Copy word for word every line of the items from the one containing "Open the console via its panel icon" through the end of the items, both ends included. Leave the pictures out.
----------------------------------------
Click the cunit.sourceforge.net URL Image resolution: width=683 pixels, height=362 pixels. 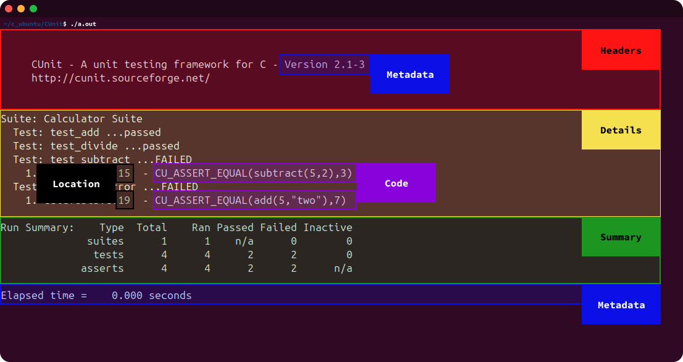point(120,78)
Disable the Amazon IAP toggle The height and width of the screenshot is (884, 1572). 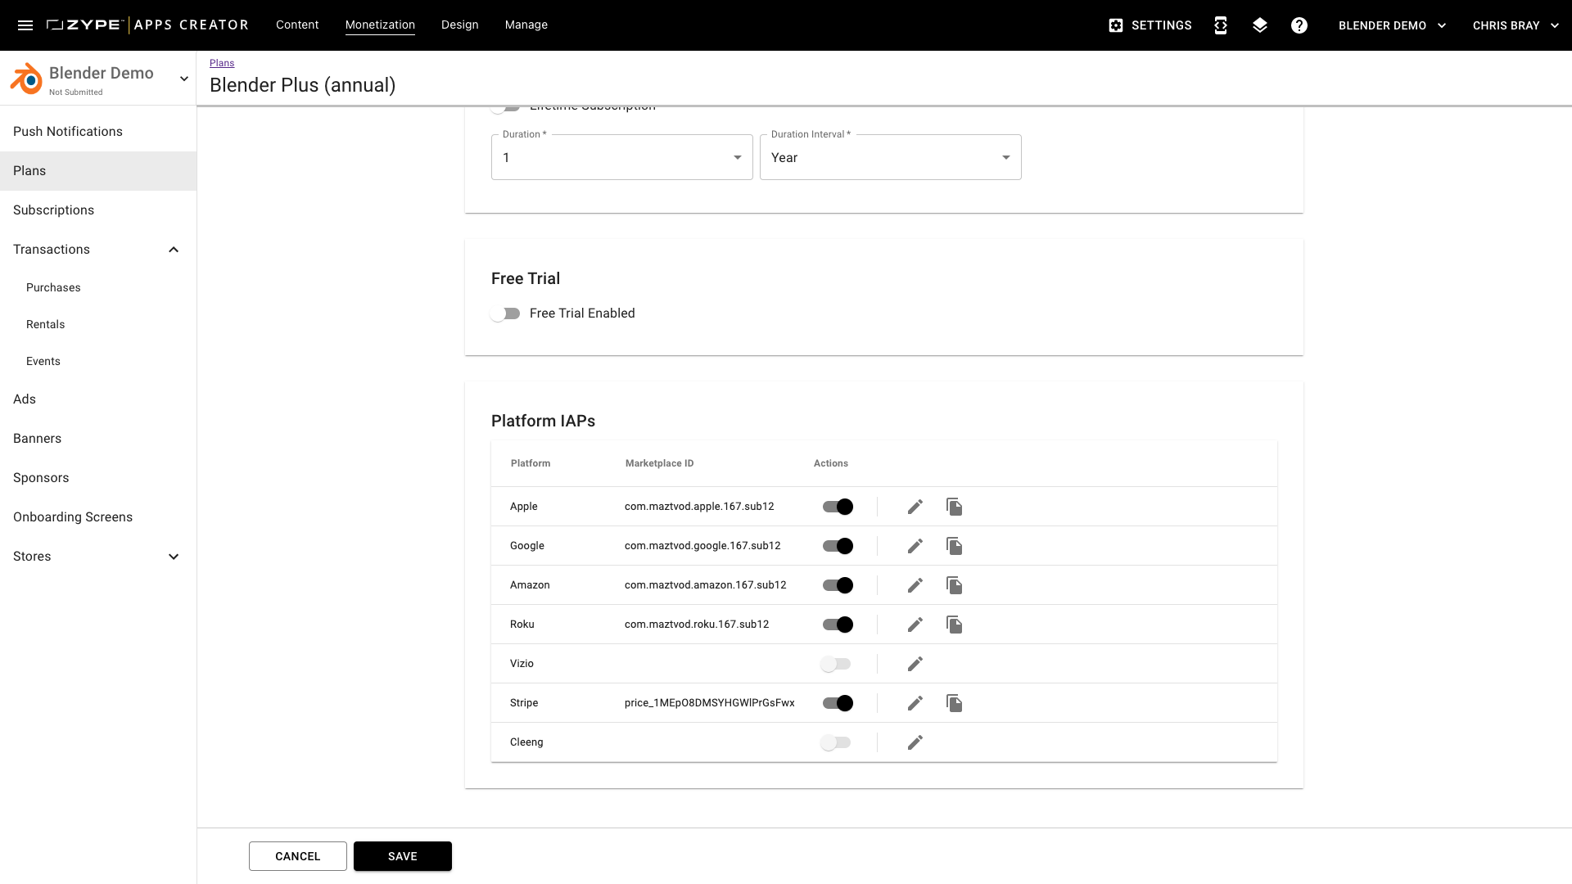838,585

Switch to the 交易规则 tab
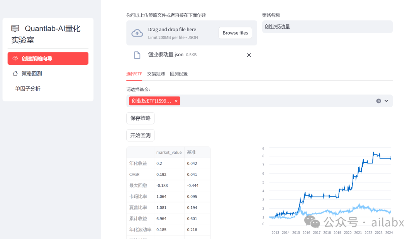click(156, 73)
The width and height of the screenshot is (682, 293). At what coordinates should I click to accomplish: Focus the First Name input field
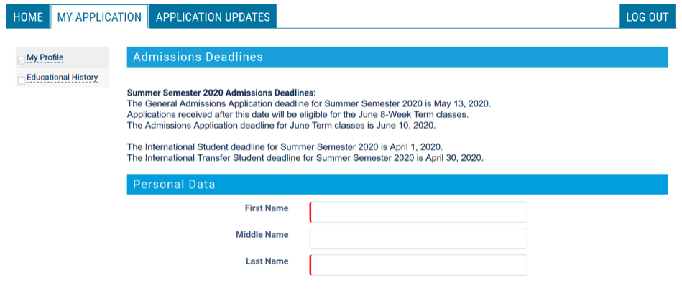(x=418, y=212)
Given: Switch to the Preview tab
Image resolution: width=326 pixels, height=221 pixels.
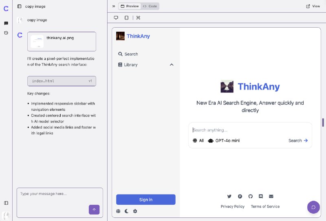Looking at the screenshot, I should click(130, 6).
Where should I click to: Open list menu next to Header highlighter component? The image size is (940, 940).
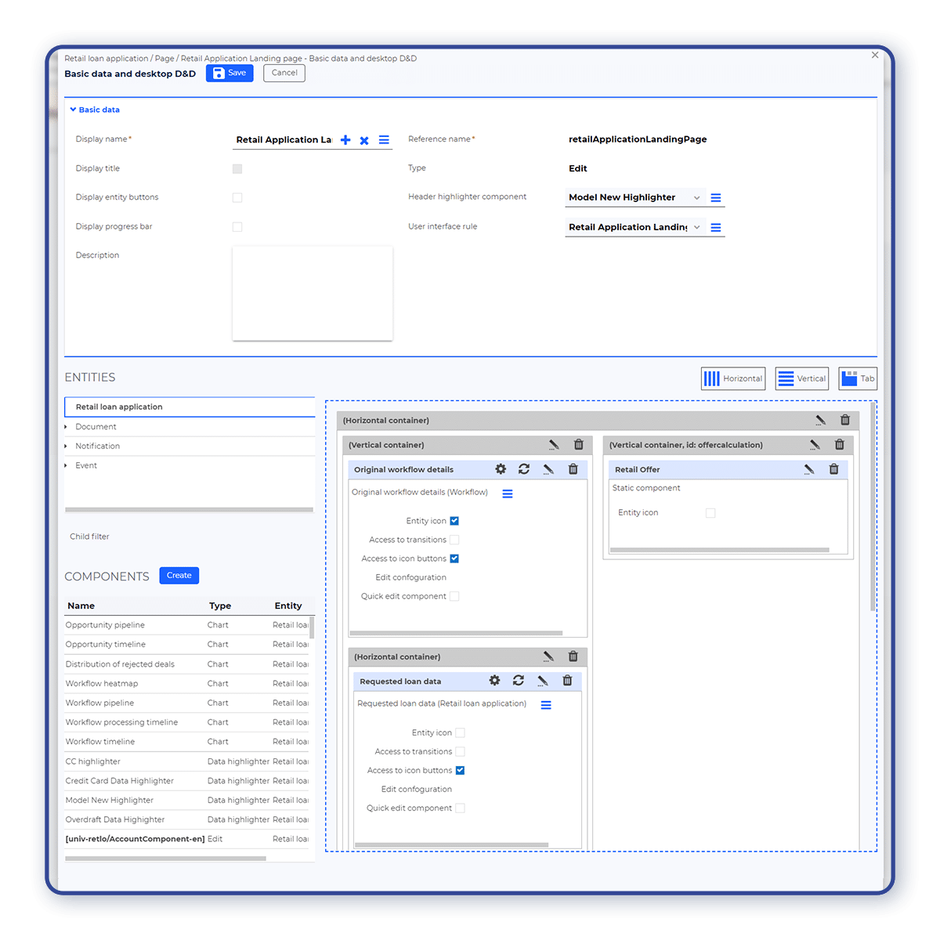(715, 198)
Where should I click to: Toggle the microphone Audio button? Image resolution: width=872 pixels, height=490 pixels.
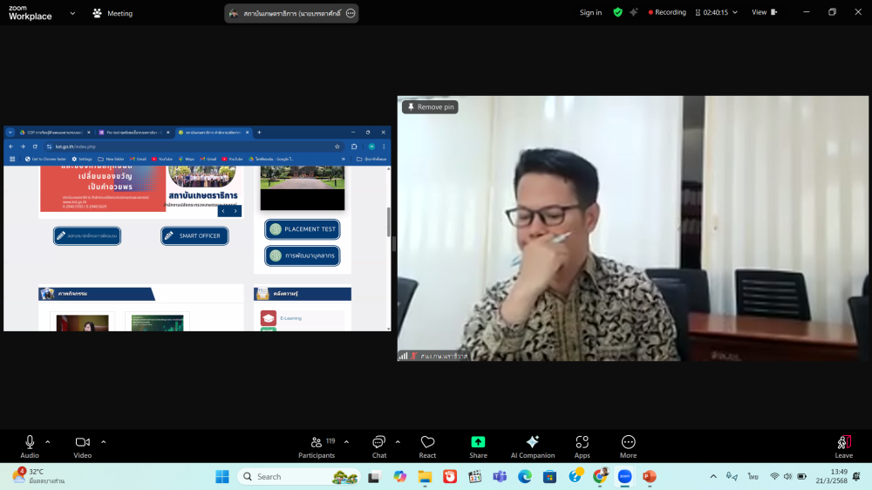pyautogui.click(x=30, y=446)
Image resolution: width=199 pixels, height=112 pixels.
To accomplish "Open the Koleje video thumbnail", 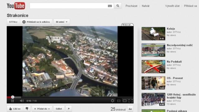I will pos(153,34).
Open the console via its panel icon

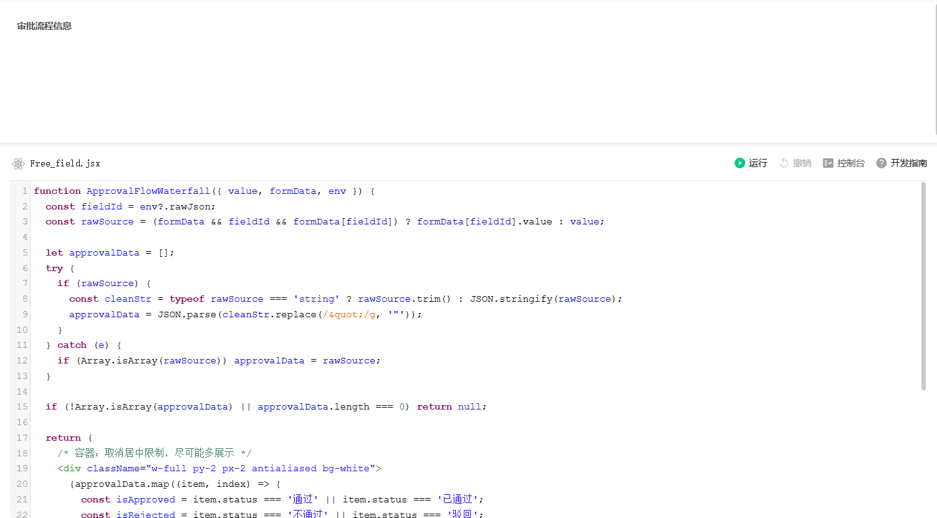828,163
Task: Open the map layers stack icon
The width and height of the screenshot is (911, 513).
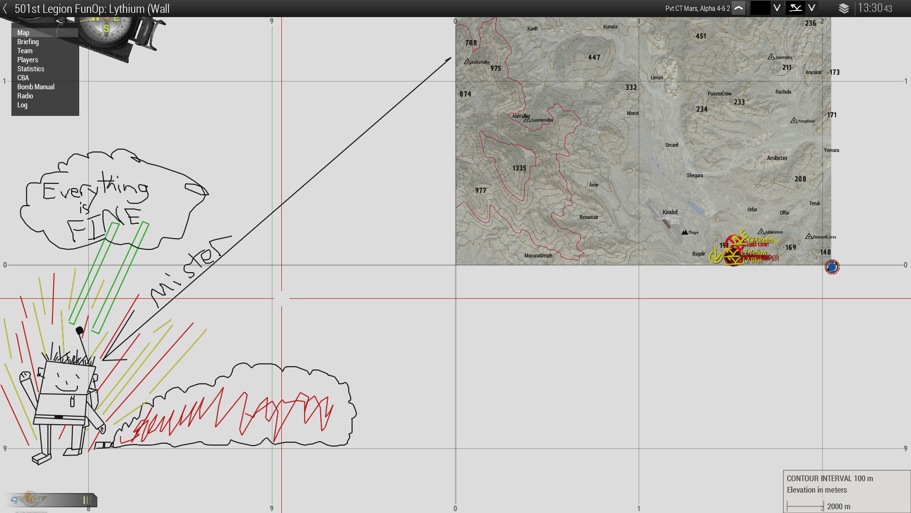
----------------------------------------
- **Correct response**:
Open the console via its panel icon

828,163
Task: Open the map layers stack icon
The width and height of the screenshot is (911, 513).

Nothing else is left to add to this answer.